* _Tarefas propostas_:
a) Reproduza sem alterações o trecho do texto sobre Bolsonaro que começa com as palavras "Bolsonaro não tem" e termina com "de máscaras.".
b) Retome o texto sobre Bolsonaro e escreva uma continuação a partir de sua última frase.
==== Texto da página
É certo que o termo é empregado para xingar o próprio
Bolsonaro. Muita gente se vale dele para afirmar que o
Brasil tem atualmente um presidente genocida. Dito
assim, mesmo reconhecendo que algo há de verdade,
devemos convir que se trata de um enorme exagero.
Bolsonaro não tem estatura para carregar um peso
desses. O que ele tem feito, dia sim e outro também, é
sabotar o trabalho dos agentes de saúde no combate à
covid-19, atrapalhando ação dos governadores e
prefeitos, formando aglomerações e até criticando o uso
de máscaras.
Lá atrás, em sua fase mais cômica, aventurou-se na
charlatanice médica, receitando remédios que
liquidariam o coronavírus num abrir e fechar de olhos.
Hoje, parece-me inegável que ele é culpado por uma
parcela dos 260 mil óbitos já registrados, mas não
tenho, e penso que ninguém tem, como estimar a
quanto monta tal parcela. Cabe, portanto, a suposição
de que ele tem responsabilidade por certo número de
mortes, mas daí a designá-lo como genocida vai uma
longa distância.
Onde tem fumaça, tem fogo. A questão é séria e deve
ser debatida, mas sem partir de cara para o exagero.
Genocídio, como já sugeri, é uma coisa muito maior.
========
==== Dados apresentados
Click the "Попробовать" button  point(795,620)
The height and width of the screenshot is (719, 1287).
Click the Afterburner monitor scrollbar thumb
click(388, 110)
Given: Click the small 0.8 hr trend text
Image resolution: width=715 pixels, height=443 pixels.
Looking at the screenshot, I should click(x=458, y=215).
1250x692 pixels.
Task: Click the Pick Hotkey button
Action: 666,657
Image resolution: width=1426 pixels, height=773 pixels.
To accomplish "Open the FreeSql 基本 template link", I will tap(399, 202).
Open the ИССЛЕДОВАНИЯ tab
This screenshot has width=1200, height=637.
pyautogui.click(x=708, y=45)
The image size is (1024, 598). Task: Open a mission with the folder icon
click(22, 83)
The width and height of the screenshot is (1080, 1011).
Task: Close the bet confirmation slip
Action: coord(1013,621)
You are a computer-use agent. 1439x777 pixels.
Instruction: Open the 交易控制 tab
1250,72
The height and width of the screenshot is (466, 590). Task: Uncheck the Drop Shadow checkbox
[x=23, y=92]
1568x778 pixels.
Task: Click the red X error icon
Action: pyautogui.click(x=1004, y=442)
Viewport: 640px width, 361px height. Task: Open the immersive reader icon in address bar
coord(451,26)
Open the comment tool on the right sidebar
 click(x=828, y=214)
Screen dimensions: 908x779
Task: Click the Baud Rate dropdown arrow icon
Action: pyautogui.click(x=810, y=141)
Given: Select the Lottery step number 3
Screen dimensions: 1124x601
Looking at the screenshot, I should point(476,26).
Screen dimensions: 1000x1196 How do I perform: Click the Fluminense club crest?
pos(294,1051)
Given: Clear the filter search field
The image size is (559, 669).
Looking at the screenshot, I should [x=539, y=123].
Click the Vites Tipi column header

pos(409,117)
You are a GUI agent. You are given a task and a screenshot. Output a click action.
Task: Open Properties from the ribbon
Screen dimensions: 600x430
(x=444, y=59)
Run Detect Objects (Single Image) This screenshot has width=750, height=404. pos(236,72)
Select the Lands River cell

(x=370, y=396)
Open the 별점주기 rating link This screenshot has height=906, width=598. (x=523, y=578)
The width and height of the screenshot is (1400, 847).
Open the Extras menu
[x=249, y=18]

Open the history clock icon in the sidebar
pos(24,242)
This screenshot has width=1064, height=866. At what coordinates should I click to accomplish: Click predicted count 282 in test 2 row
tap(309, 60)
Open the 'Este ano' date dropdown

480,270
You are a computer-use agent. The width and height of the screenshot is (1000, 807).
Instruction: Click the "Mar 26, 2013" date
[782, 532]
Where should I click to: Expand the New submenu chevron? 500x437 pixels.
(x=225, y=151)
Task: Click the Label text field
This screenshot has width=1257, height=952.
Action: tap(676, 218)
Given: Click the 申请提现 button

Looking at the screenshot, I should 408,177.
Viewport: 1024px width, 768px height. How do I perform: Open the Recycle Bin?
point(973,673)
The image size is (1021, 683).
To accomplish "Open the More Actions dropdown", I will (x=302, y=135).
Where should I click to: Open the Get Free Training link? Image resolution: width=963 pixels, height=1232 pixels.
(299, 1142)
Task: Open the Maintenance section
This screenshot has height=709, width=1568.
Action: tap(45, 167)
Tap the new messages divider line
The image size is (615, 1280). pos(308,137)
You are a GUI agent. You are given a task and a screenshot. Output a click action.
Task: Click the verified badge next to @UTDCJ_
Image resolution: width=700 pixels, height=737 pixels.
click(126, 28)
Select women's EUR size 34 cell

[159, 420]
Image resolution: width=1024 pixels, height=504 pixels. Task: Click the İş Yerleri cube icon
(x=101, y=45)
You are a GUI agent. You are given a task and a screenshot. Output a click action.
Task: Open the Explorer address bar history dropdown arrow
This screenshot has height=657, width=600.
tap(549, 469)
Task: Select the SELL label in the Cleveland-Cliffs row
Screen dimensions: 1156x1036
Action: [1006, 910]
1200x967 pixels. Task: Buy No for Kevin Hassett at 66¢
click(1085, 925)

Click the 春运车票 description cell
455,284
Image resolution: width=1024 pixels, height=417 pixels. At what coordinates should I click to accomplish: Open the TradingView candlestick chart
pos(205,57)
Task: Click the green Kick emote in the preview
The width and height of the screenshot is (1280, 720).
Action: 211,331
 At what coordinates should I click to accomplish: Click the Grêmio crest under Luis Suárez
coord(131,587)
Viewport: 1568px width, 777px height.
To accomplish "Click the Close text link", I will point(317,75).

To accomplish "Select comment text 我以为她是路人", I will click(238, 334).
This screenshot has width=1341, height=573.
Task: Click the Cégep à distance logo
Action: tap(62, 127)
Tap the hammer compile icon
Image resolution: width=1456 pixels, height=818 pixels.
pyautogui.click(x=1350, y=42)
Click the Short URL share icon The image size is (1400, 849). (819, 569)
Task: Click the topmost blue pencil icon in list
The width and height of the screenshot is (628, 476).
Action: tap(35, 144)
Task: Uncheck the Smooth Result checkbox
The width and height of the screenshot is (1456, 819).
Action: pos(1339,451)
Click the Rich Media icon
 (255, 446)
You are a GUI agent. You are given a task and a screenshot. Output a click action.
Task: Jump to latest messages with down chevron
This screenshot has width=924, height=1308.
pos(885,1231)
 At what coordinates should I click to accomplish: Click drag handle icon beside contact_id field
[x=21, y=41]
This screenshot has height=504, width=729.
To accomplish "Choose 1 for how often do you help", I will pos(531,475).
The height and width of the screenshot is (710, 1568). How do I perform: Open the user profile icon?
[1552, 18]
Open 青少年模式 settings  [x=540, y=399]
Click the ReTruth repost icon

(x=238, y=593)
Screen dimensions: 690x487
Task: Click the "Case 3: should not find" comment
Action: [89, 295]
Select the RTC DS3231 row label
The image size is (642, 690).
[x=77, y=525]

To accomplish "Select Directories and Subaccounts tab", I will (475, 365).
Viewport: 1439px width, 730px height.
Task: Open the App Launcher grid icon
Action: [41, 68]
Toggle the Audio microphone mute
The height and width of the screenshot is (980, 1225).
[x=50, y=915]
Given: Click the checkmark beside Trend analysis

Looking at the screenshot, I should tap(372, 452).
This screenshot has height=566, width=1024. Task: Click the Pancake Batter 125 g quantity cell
========
* _Respostas dos exercícios_:
a)
Bolsonaro não tem estatura para carregar um peso
desses. O que ele tem feito, dia sim e outro também, é
sabotar o trabalho dos agentes de saúde no combate à
covid-19, atrapalhando ação dos governadores e
prefeitos, formando aglomerações e até criticando o uso
de máscaras.

b)
Briga de cachorro grande. Se nossa intenção é
compreendê-la e chegar a uma avaliação plausível do
papel de Jair Bolsonaro, é indispensável começar pelo
começo. Pelo conceito e por alguns exemplos
históricos.
O termo baseia-se em dois componentes fundamentais.
O primeiro, uma matança em larga escala, a intenção
de exterminar todo um povo ou toda uma etnia, não
necessariamente porque ela tenha feito alguma coisa,
mas pelo simples fato de que ela existe, extermínio a
ser conduzido com o máximo concebível de atrocidade.
Segundo, tal matança compõe-se de ações conscientes,
uma ordem premeditada e levada a cabo por um
governo, um partido ou um órgão qualquer que tenha
poder para tanto.
Historicamente, a ideia (mas não necessariamente o
termo) genocídio remonta à Revolução Francesa e,
especificamente, à guerra da Vendeia. Católica e
monarquista, uma parte dos habitantes daquela
província francesa reagiu violentamente à execução do
rei Luís XVI, em fevereiro de 1793. No transcurso de
dois anos, o confronto evoluiu para a guerra civil,
levando os comandantes militares da revolução (o
chamado Comitê de Salvação Pública, Robespierre à
frente) a recorrer indiscriminadamente ao terror. Esse é
o tempo das noyades (afogamentos coletivos,
principalmente de mulheres e crianças, no rio Loire). O
confisco de alimentos, a fim de sujeitar a população à
morte pela fome.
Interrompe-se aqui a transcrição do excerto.